• _Source text_
=== Begin Enclosure ===
Nothing to do with me. Tobyotter

What image pops into your head when you hear the words: non-communicable diseases? The name probably tells you a bit about the type of diseases that fall into this category, even if you may not be familiar with the term. Are you more familiar with obesity, diabetes or stroke? These are more likely to hit closer to home – you may have friends and relatives who suffer from one or more of these problems or associated complications such as heart attacks – but the term NCDs can hardly be called catchy.

Infectious diseases on the other hand have a certain je ne sais quoi. We see headlines for HIV or Malaria and dread their call. But when it comes to obesity, are we more likely to picture a fat, lazy, middle-aged white guy nursing a beer on the couch who shoulders much of the blame for his situation.

Public enemy #1

I don’t imagine that guy. I’m haunted by the shadowy outline of the world’s number one serial killer, which is more insidious because he’s usually dressed up in advertising. But the ugly truth is that the average Joe doesn’t worry too much about NCDs.
=== End Enclosure ===
• _Using the information_
a) Decide whether each statement agrees with the text on non-communicable diseases. For each, answer yes or no and quote the deciding words from the text.
(i) The text calls the term NCDs catchy.
(ii) When the writer thinks of obesity, the writer pictures a lazy, middle-aged man on the couch.
(iii) The text names HIV and Malaria as diseases that appear in headlines.
b) Answer these questions from the text on non-communicable diseases.
(i) Which three conditions does the text suggest readers may know better than the term NCDs?
(ii) What is the heading within the text?
(iii) According to the writer, what is the world's number one serial killer usually dressed up in?
c) List every specific disease or health condition named in the text on non-communicable diseases. Leave out general categories such as "non-communicable diseases" and "infectious diseases."

• _Entries provided_
=== Begin Enclosure ===
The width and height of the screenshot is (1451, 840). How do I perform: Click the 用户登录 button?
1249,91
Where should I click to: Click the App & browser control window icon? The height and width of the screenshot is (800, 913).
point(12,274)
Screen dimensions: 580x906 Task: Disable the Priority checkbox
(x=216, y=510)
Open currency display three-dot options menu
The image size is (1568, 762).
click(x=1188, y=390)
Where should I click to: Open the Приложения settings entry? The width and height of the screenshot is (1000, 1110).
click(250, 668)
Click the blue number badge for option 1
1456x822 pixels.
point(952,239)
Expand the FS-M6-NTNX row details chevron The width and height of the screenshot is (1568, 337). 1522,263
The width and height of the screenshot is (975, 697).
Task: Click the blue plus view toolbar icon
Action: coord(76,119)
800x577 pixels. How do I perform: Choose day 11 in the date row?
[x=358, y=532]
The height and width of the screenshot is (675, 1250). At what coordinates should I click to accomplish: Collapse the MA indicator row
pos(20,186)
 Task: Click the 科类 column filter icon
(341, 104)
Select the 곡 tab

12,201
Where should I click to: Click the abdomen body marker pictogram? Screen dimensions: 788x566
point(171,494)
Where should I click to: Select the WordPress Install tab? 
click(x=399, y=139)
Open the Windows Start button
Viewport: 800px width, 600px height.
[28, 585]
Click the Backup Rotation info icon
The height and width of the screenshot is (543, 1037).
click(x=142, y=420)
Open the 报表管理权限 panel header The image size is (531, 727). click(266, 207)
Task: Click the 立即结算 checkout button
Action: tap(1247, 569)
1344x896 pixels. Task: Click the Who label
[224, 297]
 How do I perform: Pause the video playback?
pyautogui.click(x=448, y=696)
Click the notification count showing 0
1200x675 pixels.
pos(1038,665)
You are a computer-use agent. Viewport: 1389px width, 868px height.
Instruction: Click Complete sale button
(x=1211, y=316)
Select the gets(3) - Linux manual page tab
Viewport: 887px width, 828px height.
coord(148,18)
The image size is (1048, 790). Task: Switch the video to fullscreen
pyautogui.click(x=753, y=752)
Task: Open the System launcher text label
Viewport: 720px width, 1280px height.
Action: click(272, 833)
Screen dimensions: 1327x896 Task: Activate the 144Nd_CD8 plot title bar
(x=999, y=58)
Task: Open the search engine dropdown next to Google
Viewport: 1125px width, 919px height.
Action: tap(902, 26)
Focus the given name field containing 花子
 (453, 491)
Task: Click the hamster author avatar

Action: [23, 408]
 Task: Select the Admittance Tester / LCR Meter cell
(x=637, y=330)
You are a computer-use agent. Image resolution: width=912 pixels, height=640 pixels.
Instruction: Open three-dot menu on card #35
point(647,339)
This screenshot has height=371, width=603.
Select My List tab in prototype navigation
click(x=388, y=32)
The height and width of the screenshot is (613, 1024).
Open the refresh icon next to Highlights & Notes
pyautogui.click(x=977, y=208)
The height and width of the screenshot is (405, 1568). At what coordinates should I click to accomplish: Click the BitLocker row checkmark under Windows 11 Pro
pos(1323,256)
=== End Enclosure ===
• _List of answers_
a)
(i) No: "the term NCDs can hardly be called catchy"
(ii) No: "I don’t imagine that guy."
(iii) Yes: "We see headlines for HIV or Malaria and dread their call."

b)
(i) Obesity, diabetes and stroke
(ii) Public enemy #1
(iii) Advertising

c)
Obesity
Diabetes
Stroke
Heart attacks
HIV
Malaria